Já no Memorial da Guerra de Seul, um museu fascinante coalhado de material militar, a narrativa é mais dura, e coaduna com a crítica aos atores externos, no caso os soviéticos e chineses que apoiaram Kim, o avô do atual ditador, em sua invasão com 135 mil homens de 1950. O país estava dividido desde que o Japão, que havia anexado a península em 1910, foi derrotado na Segunda Guerra Mundial em 1945.
Ao estilo Alemanha, o território foi partido na altura do paralelo 38 entre zonas americana e sino-soviética de ocupação. Em 1948, ambas as repúblicas, do sul e do norte, foram declaradas, o que acelerou os planos de Kim, sob o beneplácito de Josef Stálin e Mao Tsé-tung.
Ele teve grande sucesso na etapa inicial da guerra, iniciada em 25 de junho. Seul caiu na primeira semana, e em setembro suas forças haviam encurralado os sul-coreanos e a força aprovada pela ONU liderada pelos EUA no sul da península. Só que o Exército de Kim foi esfarelado no processo.
A partir dali, com um desembarque ousado perto da capital, os americanos retomaram a iniciativa e empurraram os comunistas para o norte. Ao cruzarem a fronteira, os chineses intervieram militarmente, e neste processo Seul foi retomada, caiu novamente e voltou a ficar em mãos dos capitalistas.
Em 1951, as negociações começaram, secretamente. Ainda haveria dois anos de guerra pela frente, com ambos os lados tentando estabelecer suas fronteiras, que acabaram congeladas com a DMZ. Não é um processo muito diferente do que se vê neste momento na Ucrânia. Daí os paralelos com o caso coreano, exceto pelo fato de que não há nenhuma negociação aparente até aqui.
O papel do Japão também é lembrado em outras exposições correlatas no Memorial, e a aproximação atual entre Seul e Tóquio ainda não limpou a barra dos nipônicos, que promoveram uma ocupação brutal da península. O contraste com a versão dos fatos em museus japoneses só converge na ideia de que a culpa sempre foi de potências estrangeiras ocidentais, na versão do Japão.
O fator externo segue vital, para o desgosto dos redatores de comunicados coreanos. Depois que o país democratizou-se, em 1987, houve movimentos mais intensos para tentar conquistar o Norte com investimentos econômicos e sociais, sempre calcados na trágica história das 10 milhões de famílias separadas pelo conflito.
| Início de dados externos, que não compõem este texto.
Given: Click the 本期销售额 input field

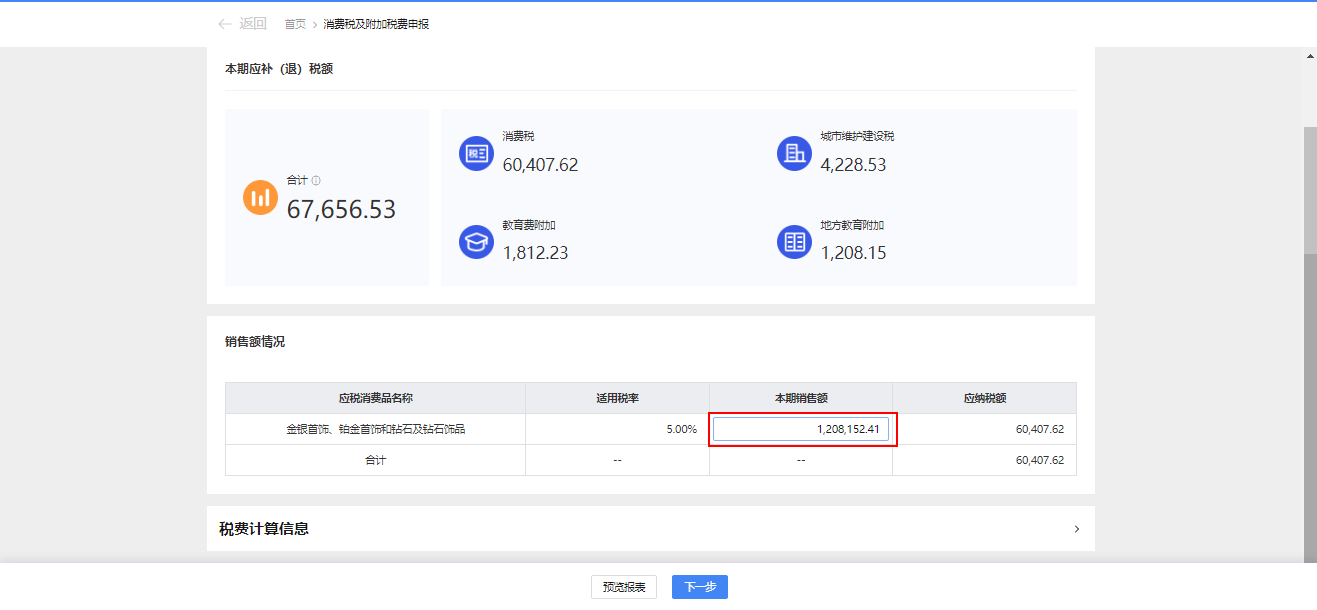Looking at the screenshot, I should point(801,430).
Estimas conservadoras falam em duras perdas, somando de 2,5 milhões a 3 milhões de mortos. Desses, a maioria era civil (1 milhão no Sul, 600 mil no Norte), 183 mil soldados chineses e 40 mil, da força da ONU (maioria, 33 mil, americana). O restante, militares do Sul e do Norte, números variáveis. Até hoje há 28 mil militares dos EUA no Sul.
Em 1998, após Washington e Pyongyang se acertarem para tentar conter o programa nuclear do Norte, uma armadilha demonstrada pela explosão da bomba atômica norte-coreana em 2006, o Sul lançou sua Política da Brilho do Sol, bombardeada a partir da chegada de George W. Bush à Casa Branca, em 2000, e enfim encerrada em 2010.
O resto é história recente: Donald Trump ameaçou o “homem-foguete” Kim Jong-un com “fogo e fúria”, só para recebê-lo à mesa em três ocasiões. Foi um fracasso, já que os americanos querem o impossível, a desmilitarização nuclear do Norte e a bomba é o seguro existencial da ditadura excêntrica dos Kim, além de seu apoio nem sempre consistente por parte de Pequim e de Moscou.
A reaproximação com o Sul refluiu, a pandemia fechou o regime ainda mais, e desde o ano passado Kim faz testes cada vez mais ousados de mísseis. Desta vez, não conseguiu trazer ninguém para negociar até aqui, ao contrário: o assertivo presidente sul-coreano Yoon Suk-yeol e um Joe Biden em ritmo de Guerra Fria 2.0 acertaram um discurso belicista e ameaçador.
Como ocorreu ao longo da primeira Guerra Fria e nos confusos anos após seu final, em 1991, a Coreia do Norte sempre agiu balanceando o interesse dos Kim ao cenário externo. Se a história se repetirá, e a diástole virá após a atual sístole da relação com o Sul, é algo incerto a esta altura.